Action Buttons and Layout

h2("Play", brand)
c1,c2,c3=st.columns(3)
choice=None
with c1:
    if st.button("Rock"): choice="rock"
with c2:
    if st.button("Paper"): choice="paper"
with c3:
    if st.button("Scissors"): choice="scissors"

What this does

  • Renders a colored section header and three columns, each with a move button.
  • When a button is pressed, choice stores the user’s selection for this rerun.

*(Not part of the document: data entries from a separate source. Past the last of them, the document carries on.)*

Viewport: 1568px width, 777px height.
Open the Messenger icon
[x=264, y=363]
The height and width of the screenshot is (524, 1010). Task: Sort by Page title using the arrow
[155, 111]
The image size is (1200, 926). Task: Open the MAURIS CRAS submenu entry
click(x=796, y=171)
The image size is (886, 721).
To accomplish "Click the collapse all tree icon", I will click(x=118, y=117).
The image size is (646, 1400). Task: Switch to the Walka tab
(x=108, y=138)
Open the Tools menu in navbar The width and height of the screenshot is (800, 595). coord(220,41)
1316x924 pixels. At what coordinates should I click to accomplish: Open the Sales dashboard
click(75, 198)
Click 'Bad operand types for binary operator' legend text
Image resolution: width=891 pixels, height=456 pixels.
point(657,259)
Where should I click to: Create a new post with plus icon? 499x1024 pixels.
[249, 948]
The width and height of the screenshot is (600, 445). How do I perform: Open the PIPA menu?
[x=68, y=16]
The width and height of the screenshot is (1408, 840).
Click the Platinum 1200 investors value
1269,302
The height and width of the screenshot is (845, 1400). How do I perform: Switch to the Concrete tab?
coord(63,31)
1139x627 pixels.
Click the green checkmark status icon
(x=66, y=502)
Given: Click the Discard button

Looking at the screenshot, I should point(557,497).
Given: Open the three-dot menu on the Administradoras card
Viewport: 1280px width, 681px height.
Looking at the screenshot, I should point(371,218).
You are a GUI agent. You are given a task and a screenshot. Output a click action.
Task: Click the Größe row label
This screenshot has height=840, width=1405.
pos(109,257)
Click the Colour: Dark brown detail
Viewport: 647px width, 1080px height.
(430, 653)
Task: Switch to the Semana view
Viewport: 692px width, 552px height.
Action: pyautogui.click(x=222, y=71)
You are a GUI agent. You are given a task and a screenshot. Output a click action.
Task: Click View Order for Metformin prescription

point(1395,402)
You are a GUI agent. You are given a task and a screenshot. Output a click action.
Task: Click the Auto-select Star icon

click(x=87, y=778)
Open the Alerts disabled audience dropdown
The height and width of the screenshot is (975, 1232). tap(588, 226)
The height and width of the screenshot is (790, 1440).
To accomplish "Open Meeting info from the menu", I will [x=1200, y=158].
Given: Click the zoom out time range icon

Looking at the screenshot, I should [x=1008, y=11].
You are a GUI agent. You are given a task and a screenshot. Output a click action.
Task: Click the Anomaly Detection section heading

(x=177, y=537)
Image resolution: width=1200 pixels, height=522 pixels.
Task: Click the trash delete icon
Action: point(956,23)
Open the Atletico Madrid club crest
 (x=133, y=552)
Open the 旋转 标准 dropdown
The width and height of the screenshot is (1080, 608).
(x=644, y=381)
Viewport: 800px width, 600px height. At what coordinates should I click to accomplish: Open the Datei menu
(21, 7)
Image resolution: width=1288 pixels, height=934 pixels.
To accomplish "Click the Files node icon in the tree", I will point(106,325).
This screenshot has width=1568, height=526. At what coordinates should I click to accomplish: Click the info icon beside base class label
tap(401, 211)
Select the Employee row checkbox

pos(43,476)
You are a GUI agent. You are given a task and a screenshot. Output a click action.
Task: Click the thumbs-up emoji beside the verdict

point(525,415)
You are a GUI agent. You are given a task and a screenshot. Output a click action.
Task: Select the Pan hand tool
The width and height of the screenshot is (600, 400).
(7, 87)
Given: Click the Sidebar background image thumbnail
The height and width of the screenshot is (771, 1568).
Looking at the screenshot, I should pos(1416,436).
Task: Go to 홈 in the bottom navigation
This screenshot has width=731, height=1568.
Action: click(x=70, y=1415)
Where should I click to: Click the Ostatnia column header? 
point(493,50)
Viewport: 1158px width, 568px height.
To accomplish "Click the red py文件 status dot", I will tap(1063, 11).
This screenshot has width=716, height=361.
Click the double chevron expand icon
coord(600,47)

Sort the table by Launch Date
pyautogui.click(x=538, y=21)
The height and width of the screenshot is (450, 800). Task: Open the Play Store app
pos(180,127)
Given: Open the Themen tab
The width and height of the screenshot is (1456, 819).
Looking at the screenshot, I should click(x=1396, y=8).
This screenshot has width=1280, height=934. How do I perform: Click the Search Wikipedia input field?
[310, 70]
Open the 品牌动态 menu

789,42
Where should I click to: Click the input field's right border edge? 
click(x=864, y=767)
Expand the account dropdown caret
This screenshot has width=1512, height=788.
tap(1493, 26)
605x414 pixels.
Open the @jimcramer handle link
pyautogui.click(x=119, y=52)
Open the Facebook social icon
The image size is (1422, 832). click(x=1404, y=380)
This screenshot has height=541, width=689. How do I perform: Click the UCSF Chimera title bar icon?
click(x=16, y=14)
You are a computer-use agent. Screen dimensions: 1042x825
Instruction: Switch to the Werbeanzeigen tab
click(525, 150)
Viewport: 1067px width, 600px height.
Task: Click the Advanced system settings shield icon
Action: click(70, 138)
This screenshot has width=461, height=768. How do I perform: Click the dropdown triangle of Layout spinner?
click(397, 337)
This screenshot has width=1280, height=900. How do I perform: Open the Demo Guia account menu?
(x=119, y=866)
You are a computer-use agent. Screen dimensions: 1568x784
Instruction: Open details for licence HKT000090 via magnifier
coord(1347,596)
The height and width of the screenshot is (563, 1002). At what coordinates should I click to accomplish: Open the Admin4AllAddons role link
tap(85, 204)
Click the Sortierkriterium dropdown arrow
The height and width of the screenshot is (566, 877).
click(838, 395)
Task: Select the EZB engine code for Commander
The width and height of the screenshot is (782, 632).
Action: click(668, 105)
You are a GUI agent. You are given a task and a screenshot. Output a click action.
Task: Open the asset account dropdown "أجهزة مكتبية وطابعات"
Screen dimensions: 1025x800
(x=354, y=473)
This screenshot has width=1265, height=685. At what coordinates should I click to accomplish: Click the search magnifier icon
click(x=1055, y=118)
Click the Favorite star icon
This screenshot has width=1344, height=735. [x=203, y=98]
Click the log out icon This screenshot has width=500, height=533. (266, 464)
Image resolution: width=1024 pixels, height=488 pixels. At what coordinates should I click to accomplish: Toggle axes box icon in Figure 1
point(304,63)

Turn Resolution: AI Move, Limits, and Errors

if choice:
    st.session_state.hist.append(choice)
    ok,msg,_=_can()
    try:
        if provider=="OpenAI" and ok:
            ai=call_openai(model, st.session_state.hist[-10:], temp, max_tok); _rec()
        else:
            if provider=="OpenAI" and not ok: st.warning(msg)
            ai=offline_move(st.session_state.hist[-10:])
    except Exception as e:
        st.error(f"AI move error: {e}. Using offline."); ai=offline_move(st.session_state.hist[-10:])
    out=result(choice, ai)
    if out=="win": st.session_state.score["wins"]+=1
    elif out=="lose": st.session_state.score["losses"]+=1
    else: st.session_state.score["draws"]+=1
    card("Round", f"You: {choice} · AI: {ai}<br/>Outcome: {out.capitalize()}")

What this does

  • Appends the user’s move to history.
  • Calls _can() to verify cooldown, budget, daily, and hourly limits.
  • If provider is OpenAI and allowed, calls call_openai(...) and records usage with _rec(). Otherwise shows a warning and uses offline_move.
  • Any exception in the OpenAI path triggers a visible error and falls back to offline logic.
  • Computes outcome, updates the score dictionary, and shows a round summary card.

Score Display

s=st.session_state.score
card("Score", f"Wins: {s['wins']} · Losses: {s['losses']} · Draws: {s['draws']}")

What this does

  • Reads the score from session state and displays a summary card with totals.